To the Editor:
I read with great interest the article by Wigmore et al.1 at the Royal Marsden Hospital (London, United Kingdom), which suggested that total intravenous anesthesia (TIVA) is associated with improved cancer survival when compared to volatile inhalational anesthesia. The study has caused a great deal of excitement among many, and with good cause, demonstrating a 50% greater risk of mortality in the volatile group compared to TIVA.
I noticed that even after propensity matching, there was a statistically significant difference in transfusion rates between groups, there being an almost 50% higher rate of blood transfusion in the group receiving a volatile anesthetic (150 vs. 110 patients, P = 0.011). The reason for this difference is unclear; it may be that patients undergoing TIVA have lower rates of perioperative anemia, have less bleeding intraoperatively, or simply that anesthetists who use TIVA also have more conservative thresholds for blood transfusion.
It is recognized that conservative blood transfusion strategies may offer survival benefit,2 and reducing the use of allogenic blood transfusion may improve mortality.3 In fact, blood transfusion has been reported to worsen a variety of outcomes4 in cancer surgery including increasing incidence postoperative infections and increasing disease recurrence in addition to increasing mortality.4,5 Perioperative blood transfusion may influence immunomodulation in a number of ways,6 including potentiating postoperative levels of the cytokine interleukin-6 and interleukin-6–inducible tumor growth factors such as hepatocyte growth factor and vascular cell adhesion molecule 1.5 So potentially both blood transfusion and use of volatile may have contributed to reduce survival in the inhalational group via their impact on immunomodulation, thereby increasing cancer cell growth.

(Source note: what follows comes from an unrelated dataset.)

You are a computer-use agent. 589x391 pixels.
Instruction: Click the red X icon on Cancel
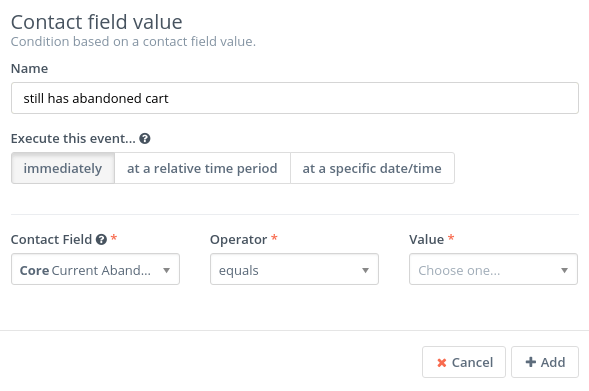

The magnitude of the TIVA survival benefit seen in the Royal Marsden study1 can clearly not be explained by the differences in transfusion rates alone. In absolute terms, there were 190 more deaths in the propensity-matched volatile group, but only 40 more patients in that group underwent blood transfusion. However, I believe differing transfusion rates between groups may be an important confounding factor, which was not mentioned by the authors in their discussion. It is increasingly recognized that many aspects of anesthetic care,7 including perioperative transfusion, use of opioid analgesia, and regional anesthesia, may all alter the immune response and influence cancer recurrence and thus survival. Clearly the situation is far more complex than the headline; I do hope when prospective research is undertaken, it takes these wide-ranging aspects of perioperative care into account.
The author declares no competing interests.